● **ASSIGNMENT**
Go to the line below containing "Screen dimensions: 2451x1512" and print exactly from there through the line containing "Task: Click the GRIFOLS", both included. Print nothing else.

[Stored entries]

*** Block opens ***

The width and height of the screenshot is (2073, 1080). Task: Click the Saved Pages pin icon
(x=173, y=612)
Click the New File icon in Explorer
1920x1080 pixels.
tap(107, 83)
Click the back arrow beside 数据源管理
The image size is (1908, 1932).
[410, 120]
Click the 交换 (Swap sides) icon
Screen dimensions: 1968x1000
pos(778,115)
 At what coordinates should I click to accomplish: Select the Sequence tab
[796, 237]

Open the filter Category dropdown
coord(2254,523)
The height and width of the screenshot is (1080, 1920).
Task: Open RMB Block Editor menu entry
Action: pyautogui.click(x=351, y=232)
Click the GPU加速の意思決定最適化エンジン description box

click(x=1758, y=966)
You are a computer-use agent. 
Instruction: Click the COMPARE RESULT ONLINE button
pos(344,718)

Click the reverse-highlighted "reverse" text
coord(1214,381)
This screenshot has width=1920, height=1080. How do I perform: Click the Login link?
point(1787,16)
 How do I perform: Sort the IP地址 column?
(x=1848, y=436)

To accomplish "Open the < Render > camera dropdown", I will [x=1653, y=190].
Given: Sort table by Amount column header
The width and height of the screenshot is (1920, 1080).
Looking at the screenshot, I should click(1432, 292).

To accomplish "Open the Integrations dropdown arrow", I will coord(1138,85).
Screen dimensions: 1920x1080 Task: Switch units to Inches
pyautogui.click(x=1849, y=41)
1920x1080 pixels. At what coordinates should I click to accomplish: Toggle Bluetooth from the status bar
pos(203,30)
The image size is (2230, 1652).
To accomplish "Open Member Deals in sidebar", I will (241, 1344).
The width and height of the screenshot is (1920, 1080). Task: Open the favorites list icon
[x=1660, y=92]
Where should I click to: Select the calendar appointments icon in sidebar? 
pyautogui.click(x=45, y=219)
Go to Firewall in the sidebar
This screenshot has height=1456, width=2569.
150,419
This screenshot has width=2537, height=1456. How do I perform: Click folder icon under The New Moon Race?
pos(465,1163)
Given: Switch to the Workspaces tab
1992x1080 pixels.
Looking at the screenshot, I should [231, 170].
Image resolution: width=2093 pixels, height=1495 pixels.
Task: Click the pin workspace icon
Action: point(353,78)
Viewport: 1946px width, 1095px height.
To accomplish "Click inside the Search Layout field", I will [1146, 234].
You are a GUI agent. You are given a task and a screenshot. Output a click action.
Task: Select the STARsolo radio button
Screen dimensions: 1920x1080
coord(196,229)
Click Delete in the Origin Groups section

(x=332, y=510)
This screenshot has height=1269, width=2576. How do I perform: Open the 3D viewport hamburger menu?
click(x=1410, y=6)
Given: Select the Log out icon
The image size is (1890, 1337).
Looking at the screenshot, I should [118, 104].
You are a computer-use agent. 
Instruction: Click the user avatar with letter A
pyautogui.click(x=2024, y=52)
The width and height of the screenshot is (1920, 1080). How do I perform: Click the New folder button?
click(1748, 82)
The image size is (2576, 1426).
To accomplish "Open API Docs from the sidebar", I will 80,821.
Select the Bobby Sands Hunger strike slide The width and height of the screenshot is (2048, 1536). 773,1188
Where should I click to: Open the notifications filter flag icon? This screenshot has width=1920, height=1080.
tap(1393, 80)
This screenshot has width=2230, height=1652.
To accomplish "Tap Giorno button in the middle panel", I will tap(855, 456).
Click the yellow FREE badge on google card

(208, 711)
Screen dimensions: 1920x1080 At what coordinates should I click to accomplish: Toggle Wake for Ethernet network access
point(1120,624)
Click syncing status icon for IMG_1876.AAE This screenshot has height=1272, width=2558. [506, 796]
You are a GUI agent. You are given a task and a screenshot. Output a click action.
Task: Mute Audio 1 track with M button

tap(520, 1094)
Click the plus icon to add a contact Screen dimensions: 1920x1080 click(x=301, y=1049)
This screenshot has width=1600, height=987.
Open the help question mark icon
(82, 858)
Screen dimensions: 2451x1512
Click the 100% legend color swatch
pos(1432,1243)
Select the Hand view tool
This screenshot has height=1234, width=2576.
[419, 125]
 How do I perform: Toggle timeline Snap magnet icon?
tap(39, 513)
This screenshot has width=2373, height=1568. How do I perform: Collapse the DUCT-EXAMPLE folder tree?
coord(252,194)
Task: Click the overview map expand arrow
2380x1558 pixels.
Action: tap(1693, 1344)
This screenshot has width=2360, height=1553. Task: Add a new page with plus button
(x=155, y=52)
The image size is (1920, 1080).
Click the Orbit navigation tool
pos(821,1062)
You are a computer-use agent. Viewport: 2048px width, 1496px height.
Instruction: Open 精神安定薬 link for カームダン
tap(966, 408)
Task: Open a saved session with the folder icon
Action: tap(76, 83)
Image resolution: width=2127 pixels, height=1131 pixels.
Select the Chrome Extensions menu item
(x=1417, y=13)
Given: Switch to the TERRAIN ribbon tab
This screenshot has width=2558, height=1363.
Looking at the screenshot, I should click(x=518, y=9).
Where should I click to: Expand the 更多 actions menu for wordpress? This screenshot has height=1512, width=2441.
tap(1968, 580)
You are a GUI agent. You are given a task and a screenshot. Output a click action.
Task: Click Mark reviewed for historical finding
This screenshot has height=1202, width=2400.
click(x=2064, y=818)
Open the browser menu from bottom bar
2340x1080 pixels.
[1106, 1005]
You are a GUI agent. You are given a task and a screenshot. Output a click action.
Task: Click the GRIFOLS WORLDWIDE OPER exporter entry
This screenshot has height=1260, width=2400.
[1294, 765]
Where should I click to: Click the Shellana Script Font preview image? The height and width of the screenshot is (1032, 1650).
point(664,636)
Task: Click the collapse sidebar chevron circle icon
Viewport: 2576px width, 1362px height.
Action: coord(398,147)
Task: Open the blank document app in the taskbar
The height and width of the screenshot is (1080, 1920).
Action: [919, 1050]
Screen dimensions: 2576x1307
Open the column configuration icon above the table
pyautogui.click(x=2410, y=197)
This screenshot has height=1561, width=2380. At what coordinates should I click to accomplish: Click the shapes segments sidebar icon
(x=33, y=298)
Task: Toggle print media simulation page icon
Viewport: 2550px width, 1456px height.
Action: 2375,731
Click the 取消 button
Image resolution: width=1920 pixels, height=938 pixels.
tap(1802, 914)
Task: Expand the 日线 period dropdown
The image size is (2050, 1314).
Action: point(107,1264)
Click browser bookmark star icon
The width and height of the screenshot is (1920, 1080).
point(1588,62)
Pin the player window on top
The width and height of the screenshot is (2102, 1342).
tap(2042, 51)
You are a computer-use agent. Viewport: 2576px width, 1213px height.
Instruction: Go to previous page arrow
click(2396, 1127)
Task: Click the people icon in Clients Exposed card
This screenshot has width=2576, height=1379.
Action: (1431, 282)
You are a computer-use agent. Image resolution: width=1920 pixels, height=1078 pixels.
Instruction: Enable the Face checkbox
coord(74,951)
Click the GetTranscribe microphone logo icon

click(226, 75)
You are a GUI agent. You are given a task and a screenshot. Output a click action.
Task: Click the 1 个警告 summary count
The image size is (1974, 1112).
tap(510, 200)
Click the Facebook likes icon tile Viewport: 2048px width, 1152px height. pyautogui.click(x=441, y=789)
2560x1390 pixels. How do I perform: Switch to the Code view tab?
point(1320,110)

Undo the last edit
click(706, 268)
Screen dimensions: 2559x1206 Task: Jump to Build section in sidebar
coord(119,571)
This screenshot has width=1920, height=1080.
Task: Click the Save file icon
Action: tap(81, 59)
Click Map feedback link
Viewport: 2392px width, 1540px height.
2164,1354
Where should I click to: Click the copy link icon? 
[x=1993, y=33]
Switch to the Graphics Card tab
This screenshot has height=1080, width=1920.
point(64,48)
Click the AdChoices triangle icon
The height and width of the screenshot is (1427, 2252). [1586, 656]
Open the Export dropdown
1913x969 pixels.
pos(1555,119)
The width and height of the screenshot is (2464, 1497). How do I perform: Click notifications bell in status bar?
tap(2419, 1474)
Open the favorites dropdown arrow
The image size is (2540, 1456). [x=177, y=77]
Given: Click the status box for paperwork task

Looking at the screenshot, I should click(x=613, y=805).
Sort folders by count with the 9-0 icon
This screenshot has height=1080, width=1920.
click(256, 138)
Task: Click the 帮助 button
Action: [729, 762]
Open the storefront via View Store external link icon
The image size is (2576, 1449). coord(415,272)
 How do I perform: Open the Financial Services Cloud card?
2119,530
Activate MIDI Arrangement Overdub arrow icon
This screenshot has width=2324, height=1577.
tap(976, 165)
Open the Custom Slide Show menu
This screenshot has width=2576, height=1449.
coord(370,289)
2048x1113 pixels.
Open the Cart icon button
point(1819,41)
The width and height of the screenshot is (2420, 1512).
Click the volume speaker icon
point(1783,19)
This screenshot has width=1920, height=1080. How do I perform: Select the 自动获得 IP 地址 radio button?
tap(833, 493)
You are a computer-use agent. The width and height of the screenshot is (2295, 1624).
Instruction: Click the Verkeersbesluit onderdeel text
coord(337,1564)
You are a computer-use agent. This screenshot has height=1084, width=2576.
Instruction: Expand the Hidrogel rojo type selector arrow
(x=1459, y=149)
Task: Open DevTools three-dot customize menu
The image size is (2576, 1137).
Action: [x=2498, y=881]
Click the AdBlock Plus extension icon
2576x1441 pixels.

*** Block closes ***

● **YOUR SOLUTION**
Screen dimensions: 2451x1512
Click the 100% legend color swatch
pos(1432,1243)
Select the Hand view tool
This screenshot has height=1234, width=2576.
[419, 125]
 How do I perform: Toggle timeline Snap magnet icon?
tap(39, 513)
This screenshot has width=2373, height=1568. How do I perform: Collapse the DUCT-EXAMPLE folder tree?
coord(252,194)
Task: Click the overview map expand arrow
2380x1558 pixels.
Action: tap(1693, 1344)
This screenshot has width=2360, height=1553. Task: Add a new page with plus button
(x=155, y=52)
The image size is (1920, 1080).
Click the Orbit navigation tool
pos(821,1062)
You are a computer-use agent. Viewport: 2048px width, 1496px height.
Instruction: Open 精神安定薬 link for カームダン
tap(966, 408)
Task: Open a saved session with the folder icon
Action: tap(76, 83)
Image resolution: width=2127 pixels, height=1131 pixels.
Select the Chrome Extensions menu item
(x=1417, y=13)
Given: Switch to the TERRAIN ribbon tab
This screenshot has width=2558, height=1363.
Looking at the screenshot, I should click(x=518, y=9).
Where should I click to: Expand the 更多 actions menu for wordpress? This screenshot has height=1512, width=2441.
tap(1968, 580)
You are a GUI agent. You are given a task and a screenshot. Output a click action.
Task: Click Mark reviewed for historical finding
This screenshot has height=1202, width=2400.
click(x=2064, y=818)
Open the browser menu from bottom bar
2340x1080 pixels.
[1106, 1005]
You are a GUI agent. You are given a task and a screenshot. Output a click action.
Task: Click the GRIFOLS WORLDWIDE OPER exporter entry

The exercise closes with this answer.